7 A general meeting of the Club was held on 30 April 2006. A proposed special resolution to alter the constitution by omitting article 28 was put to a vote but was not passed by the necessary 75% majority.
8 It is in this context that the plaintiff as administrator, seeks, in the alternative:
(a) an order under s.447A(1) "that article 28 of the articles of association of the company be deleted"; or
(b) a direction under s.447D that, notwithstanding article 28, the plaintiff may terminate the bowling activities and sell the High Street property.
9 The plaintiff's apprehension is, of course, that article 28 precludes his terminating the bowling activities and selling the High Street property.
10 It may be said at once that that apprehension is without foundation. The power of an administrator under s.437A(1)(c) to discontinue any part of the company's business and to dispose of any part of its property is not a power of the company. It is a power that the administrator is given by statute, being a power exercisable by the administrator as administrator in relation to the company's business and property so as to be binding on the company. The administrator, in exercising the statutory power, is to be taken to be acting as the company's agent: see s.437B. That is the statutory mechanism that causes the company to be bound by acts of the administrator in exercise of the separate statutory powers conferred on an administrator with respect to the company's property. The company has not in fact constituted the administrator as its agent. Nor has the company done what has been done by the administration in exercise of the administrator's statutory power. The statute merely says that the acts of the administrator are to be taken to be of the same quality as if there had been an appointment of the administrator as the company's agent.
11 The separateness of, on the one hand, a power under the Corporations Act for a statutory official to sell the company's property (in that case, the power of a liquidator under s.477(2)(c)) and, on the other, the company's own power with respect to its property (and powers of agents appointed by the company) is recognised in Australian Guarantee Corporation Ltd v Registrar of Titles (1992) 7 ACSR 577.
12 The comprehensive nature of an administrator's powers under s.437A and related sections is recognised in the cases: see, for example, the decision of Brooking, J.D. Phillips and Hansen JJ in Brash Holdings Pty Ltd v Katile Pty Ltd (1994) 13 ACSR 504 at p.510. In Aloridge Pty Ltd v Christianos (1994) 13 ACSR 99 at p.101, Burchett J described them as "immense". Voluntary administration is a regime under which decision-making is confined to the administrator and, as to certain matters and in certain ways, the creditors assembled in a meeting and the court. Members and the interests of members are relegated.
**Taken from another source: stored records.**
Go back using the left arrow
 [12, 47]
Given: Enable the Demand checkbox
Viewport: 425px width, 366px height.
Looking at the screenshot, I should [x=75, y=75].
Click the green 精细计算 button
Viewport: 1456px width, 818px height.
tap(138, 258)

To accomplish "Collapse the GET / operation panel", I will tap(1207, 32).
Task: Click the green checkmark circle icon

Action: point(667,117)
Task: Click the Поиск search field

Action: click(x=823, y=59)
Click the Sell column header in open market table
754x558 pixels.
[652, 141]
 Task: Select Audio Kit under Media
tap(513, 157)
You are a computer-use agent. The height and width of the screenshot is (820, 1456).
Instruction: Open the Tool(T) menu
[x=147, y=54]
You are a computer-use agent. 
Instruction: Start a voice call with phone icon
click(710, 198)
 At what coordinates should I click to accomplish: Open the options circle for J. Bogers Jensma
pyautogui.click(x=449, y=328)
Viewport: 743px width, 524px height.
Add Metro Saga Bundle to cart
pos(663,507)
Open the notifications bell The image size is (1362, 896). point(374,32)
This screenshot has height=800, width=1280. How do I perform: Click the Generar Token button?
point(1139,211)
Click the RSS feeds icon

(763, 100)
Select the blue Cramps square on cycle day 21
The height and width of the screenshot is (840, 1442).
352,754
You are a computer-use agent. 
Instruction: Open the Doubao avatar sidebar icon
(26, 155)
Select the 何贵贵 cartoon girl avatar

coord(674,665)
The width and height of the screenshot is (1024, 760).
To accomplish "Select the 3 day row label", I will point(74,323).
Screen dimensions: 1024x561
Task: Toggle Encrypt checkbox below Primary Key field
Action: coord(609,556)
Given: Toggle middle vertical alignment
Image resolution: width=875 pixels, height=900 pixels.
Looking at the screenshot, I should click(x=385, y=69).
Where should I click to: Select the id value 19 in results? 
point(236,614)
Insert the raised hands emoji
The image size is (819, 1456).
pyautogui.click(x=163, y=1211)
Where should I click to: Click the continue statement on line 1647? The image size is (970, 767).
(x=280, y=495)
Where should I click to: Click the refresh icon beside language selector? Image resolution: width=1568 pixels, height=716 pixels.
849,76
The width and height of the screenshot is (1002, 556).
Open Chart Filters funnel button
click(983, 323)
This is made clear by the decision of Beach J in Brash Holdings Ltd v Shafir (1994) 14 ACSR 192. His Honour said (at p.196):
"If one looks at the provisions of Pt 5.3 a of the Corporations Law, it is clear, in my opinion, that they focus exclusively on the interests of creditors of the corporation in question. Nowhere in Pt 5.3 a is provision made for members to have a voice in the administration of the corporation. Expressed another way, members are excluded from contemplation during the process of an administration. Section 437 a , so far as is relevant, reads:
437 a (1) [Powers of administrator] While a company is under administration, the administrator:…
(c) may... dispose of all or part of that business, and may dispose of any of that property...
In my opinion, it is clear that the administrators of a company appointed under Pt 5.3 a of the Corporations Law have the power to dispose of the business and property of the company without convening a general meeting of the members of the company."